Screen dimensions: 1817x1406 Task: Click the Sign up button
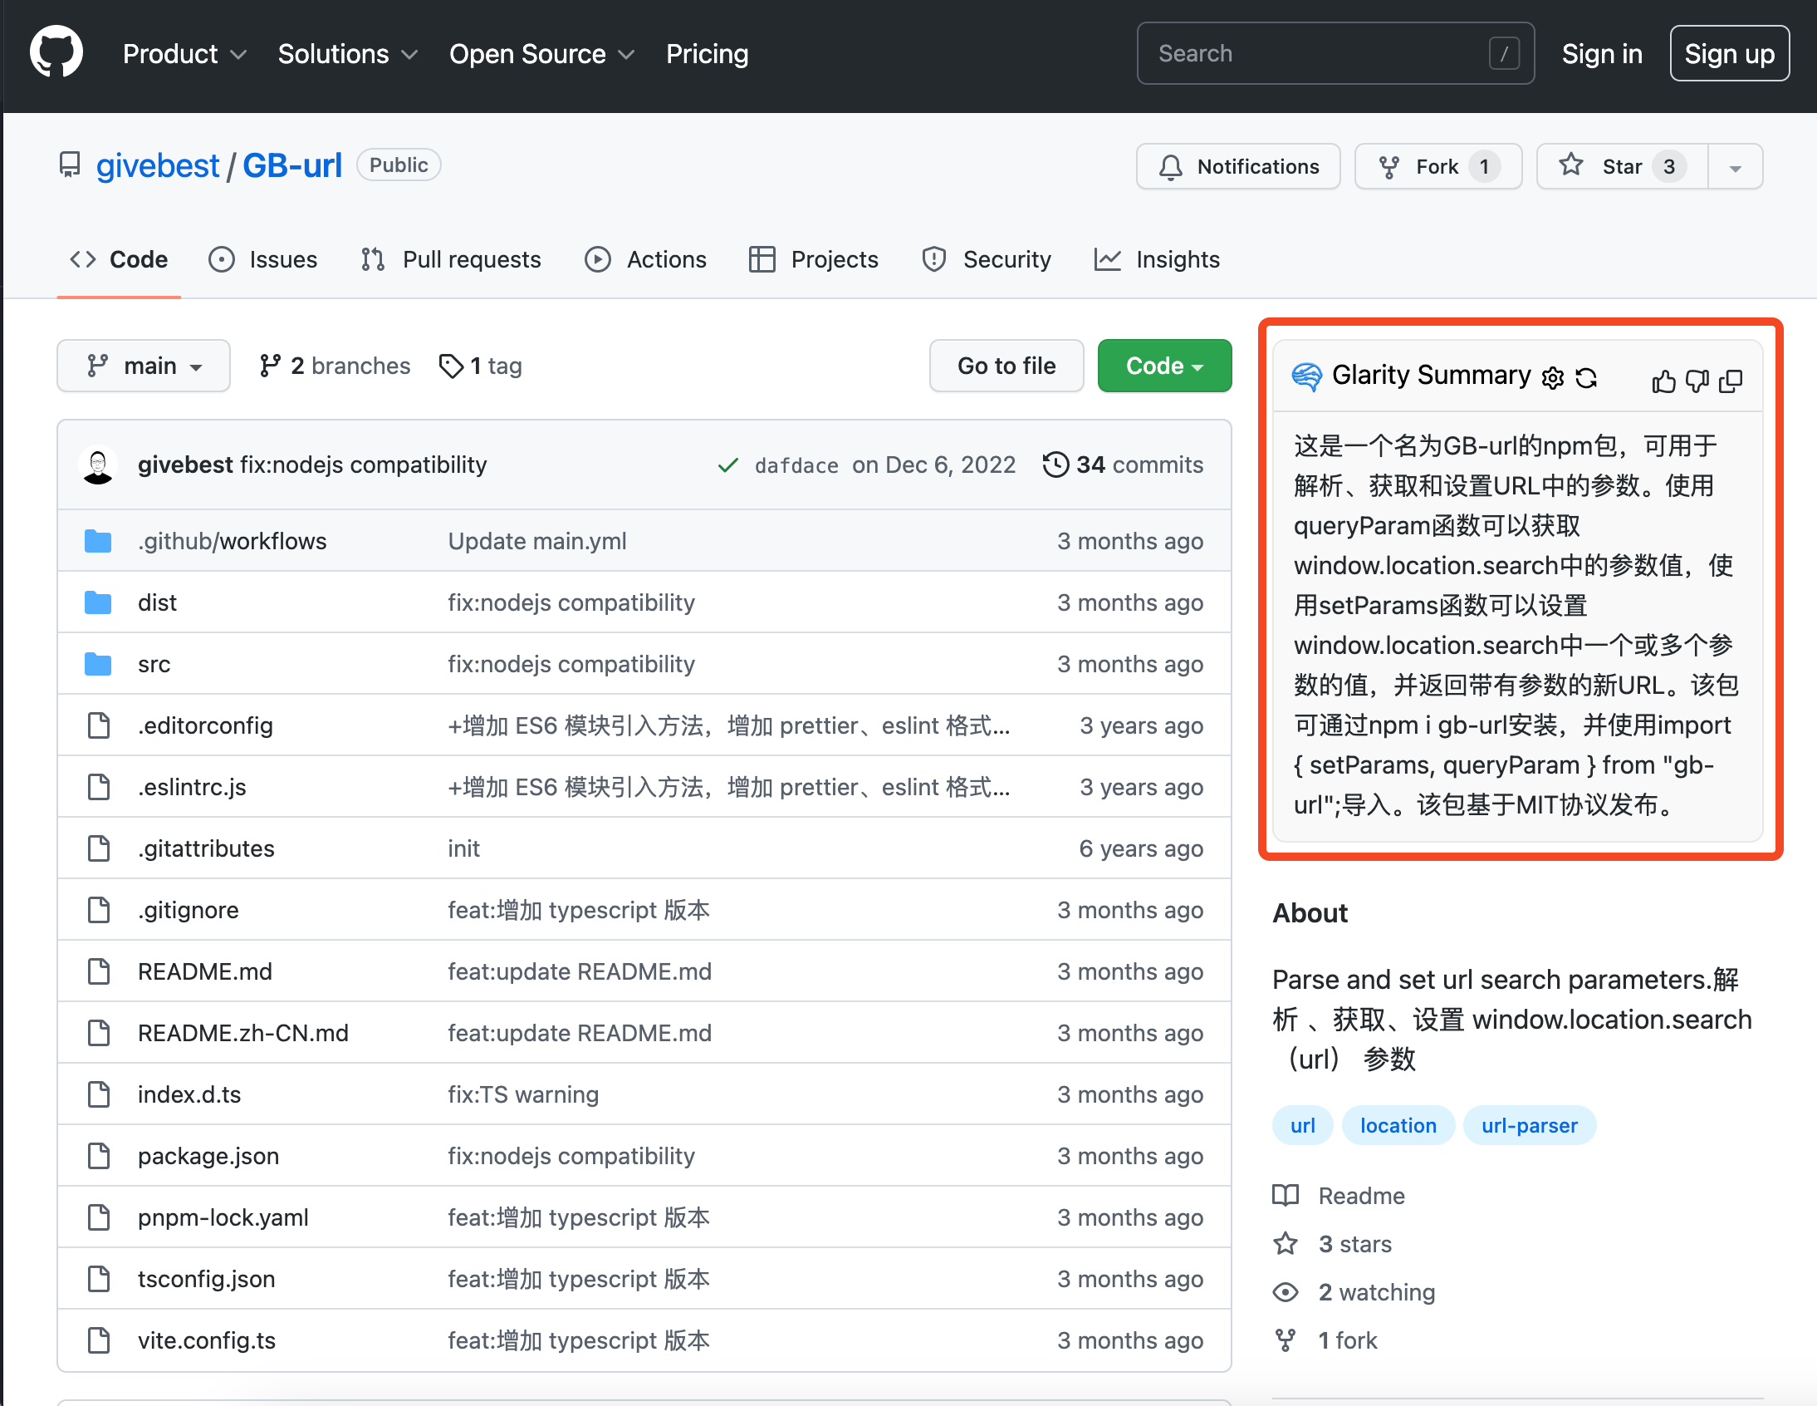point(1729,52)
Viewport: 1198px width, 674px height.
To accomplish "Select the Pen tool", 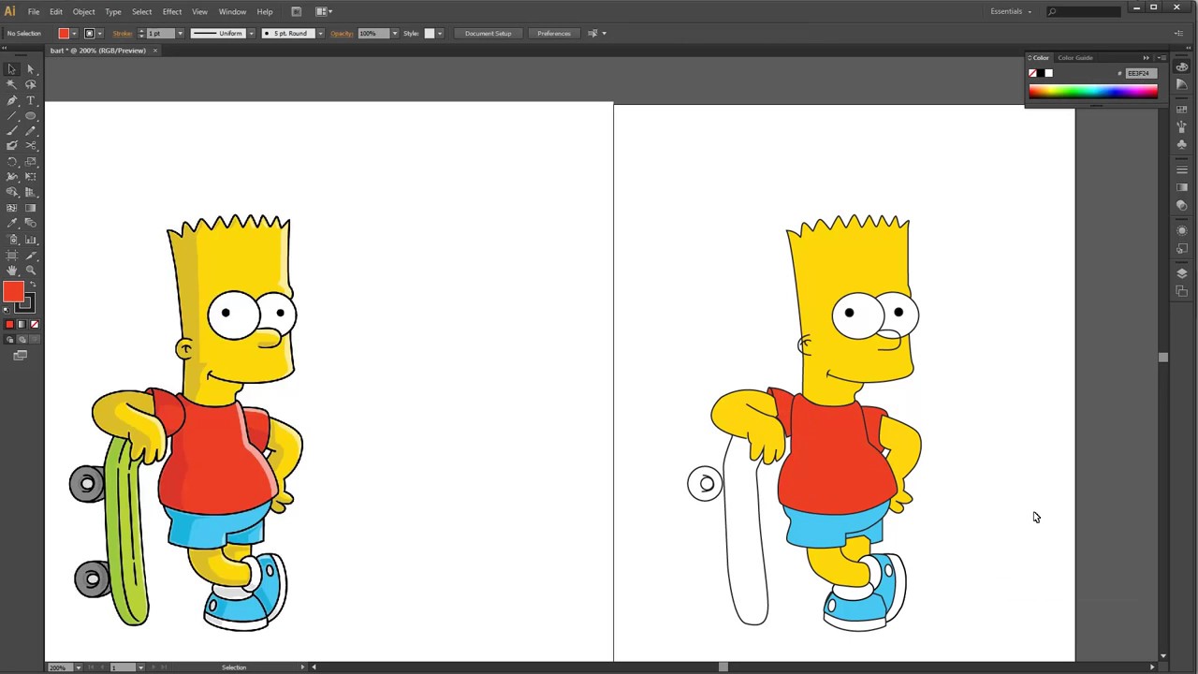I will click(12, 100).
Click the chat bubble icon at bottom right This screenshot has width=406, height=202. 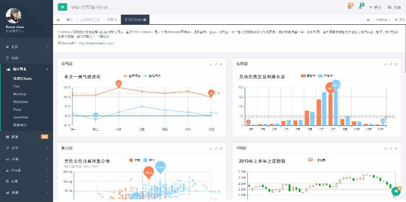(x=396, y=192)
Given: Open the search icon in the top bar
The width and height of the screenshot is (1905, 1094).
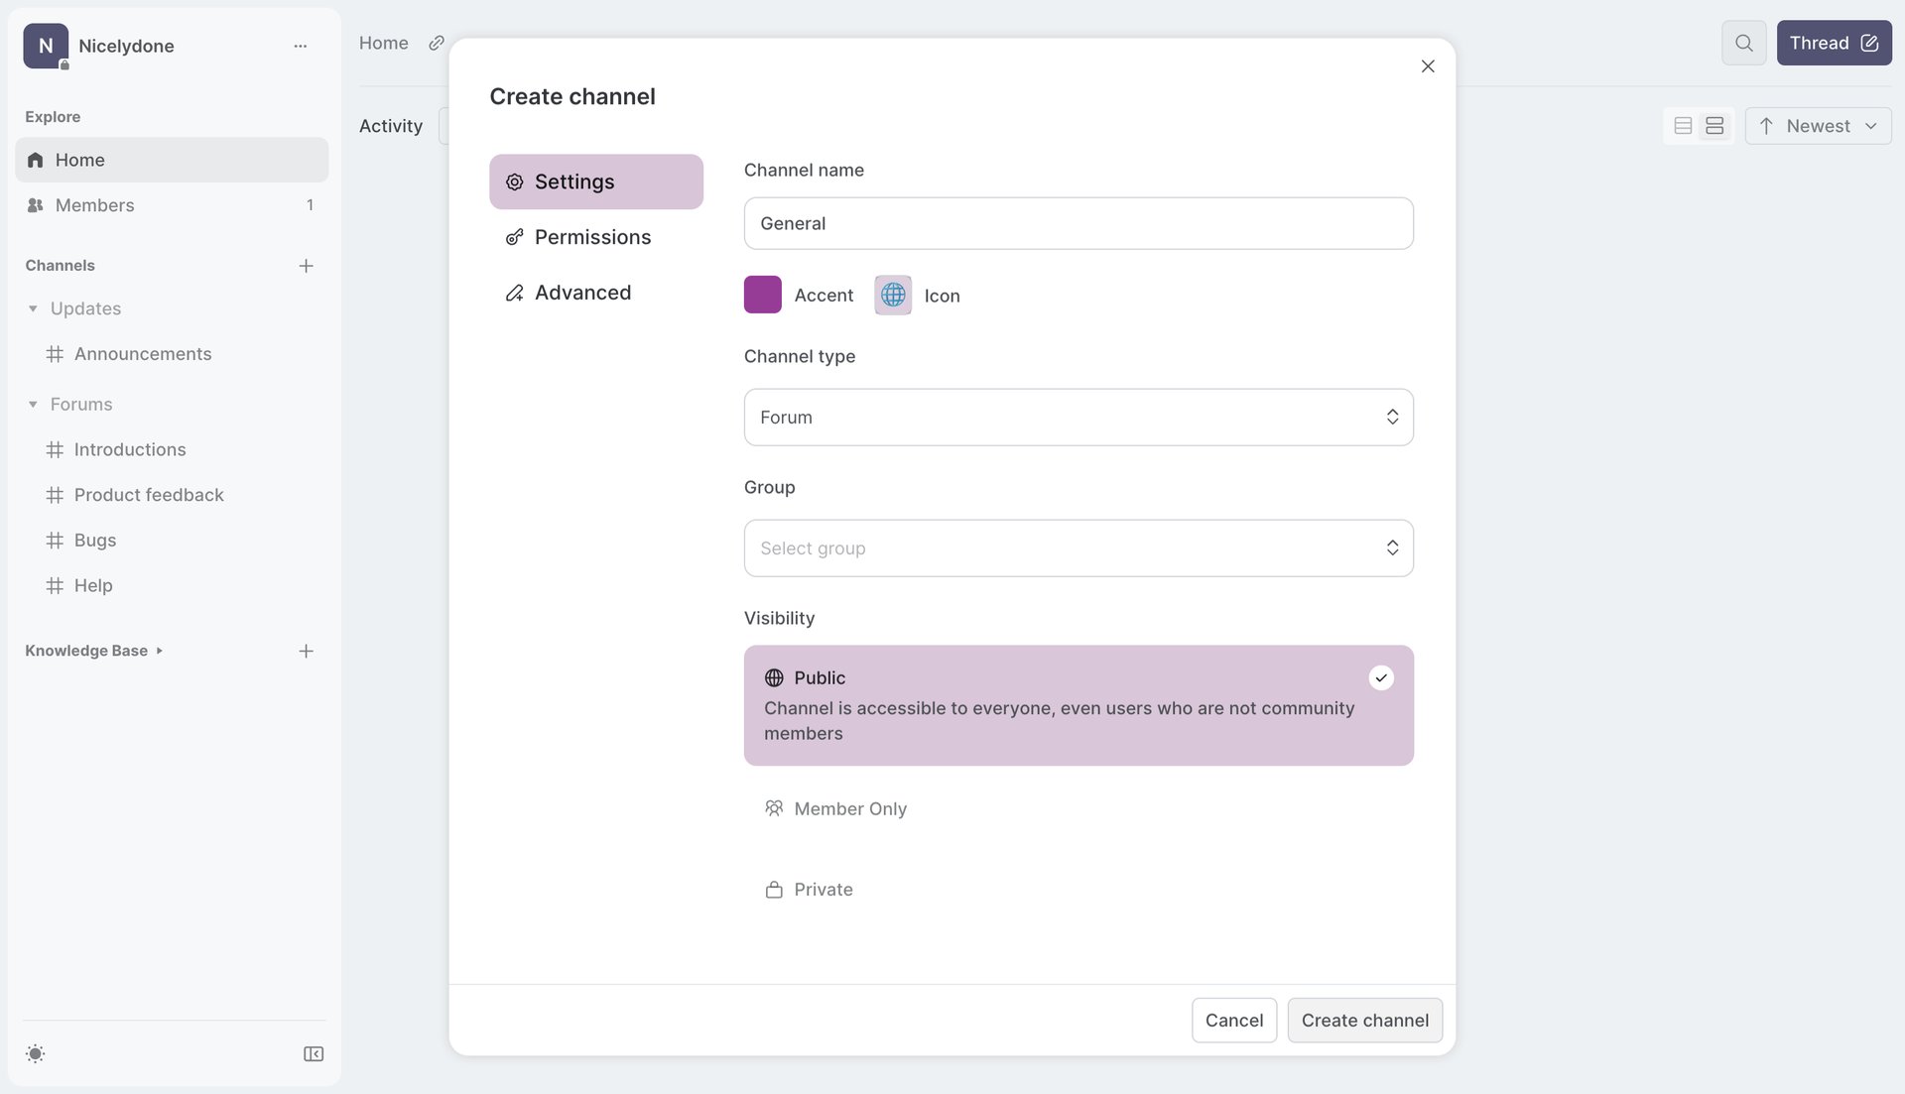Looking at the screenshot, I should [x=1743, y=43].
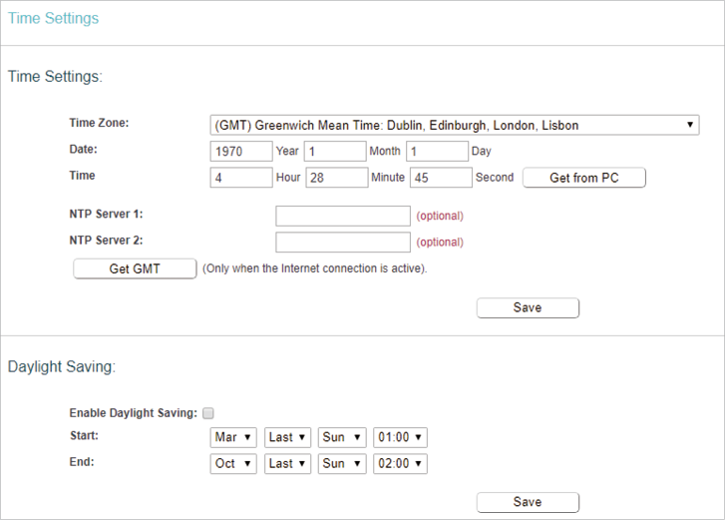Click the Minute field showing 28
The height and width of the screenshot is (520, 725).
(x=337, y=178)
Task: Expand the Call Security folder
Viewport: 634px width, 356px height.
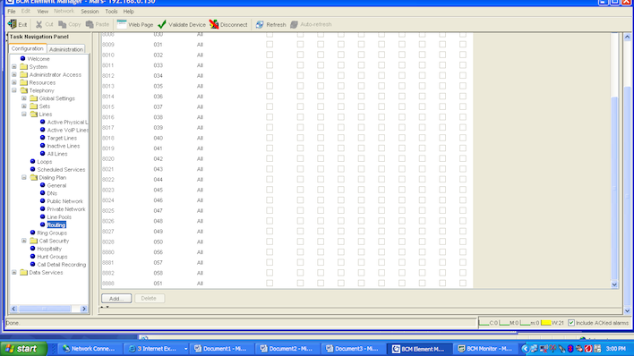Action: (24, 241)
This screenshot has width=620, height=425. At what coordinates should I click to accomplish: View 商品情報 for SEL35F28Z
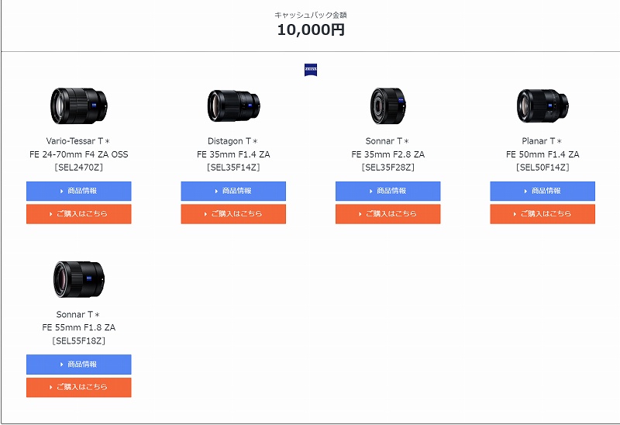[x=388, y=191]

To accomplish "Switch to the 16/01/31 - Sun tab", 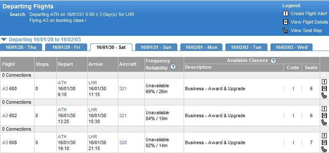I will (156, 48).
══════════════════════════════
DO THIS
Starting at the line that has "Given: Open the search icon in the top bar" and ending with the line that has "[x=388, y=191]", rewrite the material with "Viewport" renamed to "Window" and nothing else changed. Omit the pictures.

TASK ANSWER
Given: Open the search icon in the top bar
The width and height of the screenshot is (1905, 1094).
Looking at the screenshot, I should [x=1743, y=43].
Click the Minute field showing 28
The height and width of the screenshot is (520, 725).
(x=337, y=178)
Task: Expand the Call Security folder
Window: 634px width, 356px height.
Action: (24, 241)
This screenshot has width=620, height=425. At what coordinates should I click to accomplish: View 商品情報 for SEL35F28Z
[x=388, y=191]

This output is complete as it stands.